## Task details
Can you rescale these items by writing out every line again, requests included, with each coordinate in the answers multiplied by 1.5 and rounded to a whole number, halves rounded up? Leave the numbers in the requests unchanged, and leave the pictures out.

## Entries supplied
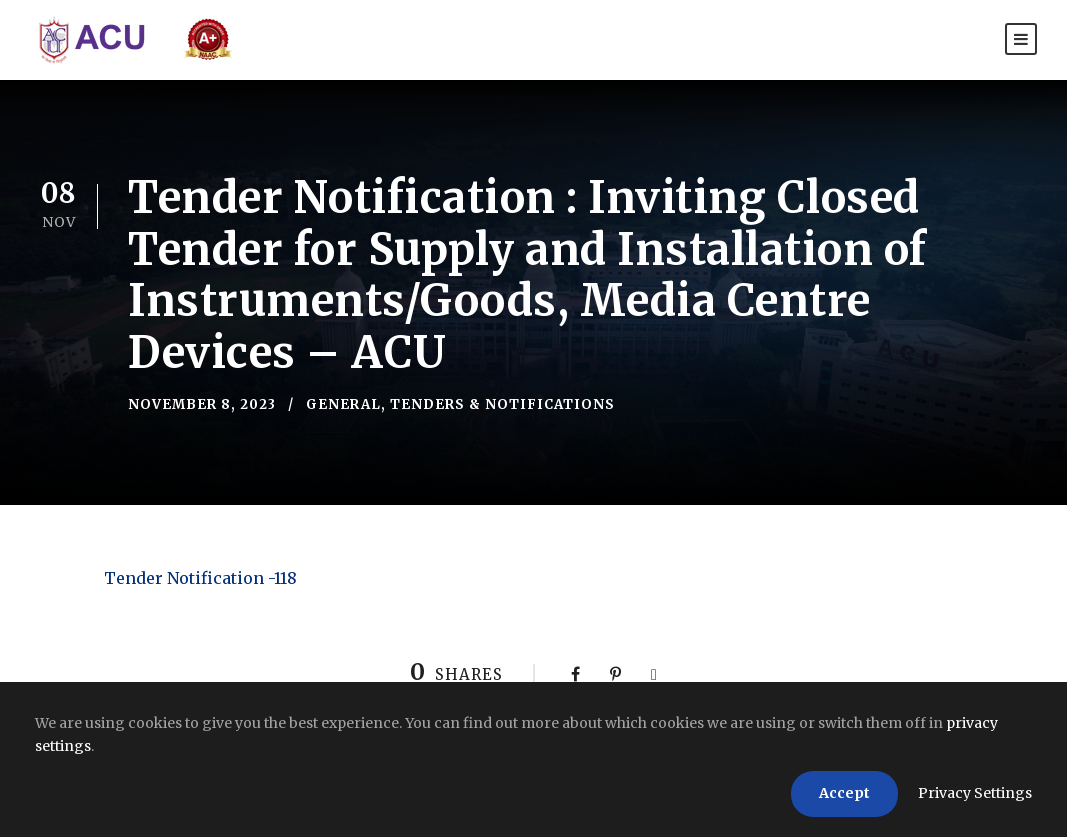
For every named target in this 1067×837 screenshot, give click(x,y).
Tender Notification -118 (200, 578)
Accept (844, 793)
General (343, 404)
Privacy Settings (975, 793)
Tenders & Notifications (502, 404)
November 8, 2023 (202, 404)
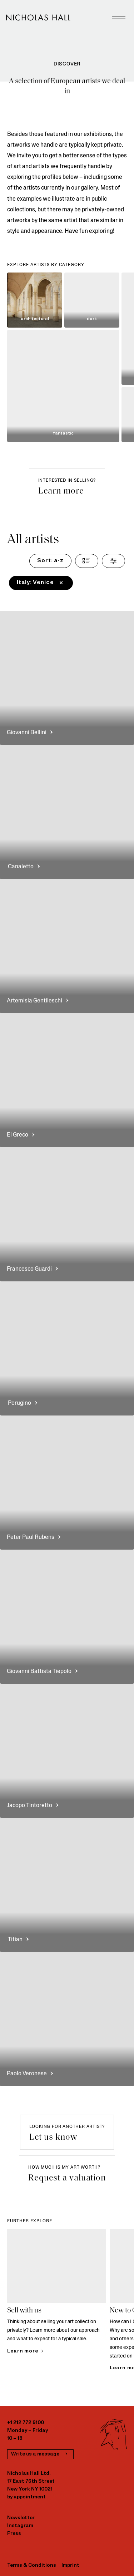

## Written answer
For every named target in this 1067×837 screenshot, give click(x,y).
Tender Notification -118 (300, 867)
Accept (1266, 1190)
General (515, 606)
Privacy Settings (1463, 1190)
Tenders & Notifications (753, 606)
November 8, 2023 (303, 606)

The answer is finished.